Another Missile Fired in the Cisco vs. VMware SDN War

Network Virtualization

Yesterday I was reading about Cisco’s fourth quarter earnings results, as you do when you are bored and waiting for the next episode of EastEnders to start—well, we all have to take a rest from SDN goodness every now and then. Now, this was interesting for two reasons. It was the last quarter under the leadership of big bad John Chambers and the first announced by new head honcho Chuck Robbins (sounds like a cross between a cage fighter and a liberal comedian). Firstly, congratulations are in order on the results—Cisco exceeded analysts’ predictions of $12.6 billion in revenue, with $12.8 billion and a per-share profit of 59 cents, up almost 4% over the previous year, and an overall year-over-year increase of 4%.

However, this is not the crux of what I am going to talk about. As part of the earnings announcement, Mr. Robbins threw an SDN grenade at VMware and its NSX product. Part of his statement resonated with me—soothed that nagging itch on my back that cannot be reached any other way than by rubbing one’s back up and down a tree trunk, grizzly bear style. He stated that Application-Centric Infrastructure (ACI) is a better fit for the enterprise because it can scale beyond and into the rest of the network.

What I think he meant here is that ACI, with its physical presence in the form of the Nexus 9K series of enterprise switches, allows Cisco to easily roll out its SDN overlay to physical devices in the network. You know—bare metal servers, things running physical workloads, HPC environments, non-x86 workloads (mainframes, PowerPC-based AIX machines, legacy SPARC servers, AS/400s, Teradata). Yes, those things do still exist in real-world data centers outside the ivory tower that is Silicon Valley, and I am including FTSE 100 and Fortune 500 corporations in this list.

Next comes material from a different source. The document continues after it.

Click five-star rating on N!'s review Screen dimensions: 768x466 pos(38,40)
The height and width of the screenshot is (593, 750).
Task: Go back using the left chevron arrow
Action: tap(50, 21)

ACI can interact with these devices in a way that NSX never can, with its virtual-centric view of the world. For NSX to interact with physical devices, it must break out of the SDN overlay and return to the physical paradigm via a construct called the VTEP. Now, these can be virtual—i.e., hosted on an ESXi host—or as is becoming more prevalent, physical—i.e., built into a partner’s switch or routing device. Examples include Juniper’s MX Series, Arista’s 7150S, and Brocade’s ADX Series. Both approaches have merit. VMware’s is a true software construct that fully resonates in a software-defined data center. Cisco has taken the much more pragmatic view that legacy will always be there, so let’s be inclusive and include them.

Much as I love the elegance of VMware’s NSX solution, I am becoming more and more aligned with Cisco’s viewpoint on implementation. VMware’s reliance on breaking out of the environment will lead to pockets of SDN goodness surrounded by oceans of physical legacy networks, feeding those environments that cannot, for various reasons, be virtualized.  ACI can natively extend down to the physical device, and as soon as the traffic from that physical device hits the switch, it is smothered in SDN goodness. Cisco can even drop down to the virtual level due to its Nexus 1000V series of switches, thereby providing end-to-end overlay. To me, Cisco’s position is more akin to the ocean than an island, and we have all seen the damage that water can do to land.

"SDN" damage done to the the Norfolk UK coastline by sea erosion.
“SDN” damage done to the Norfolk UK coastline by sea erosion.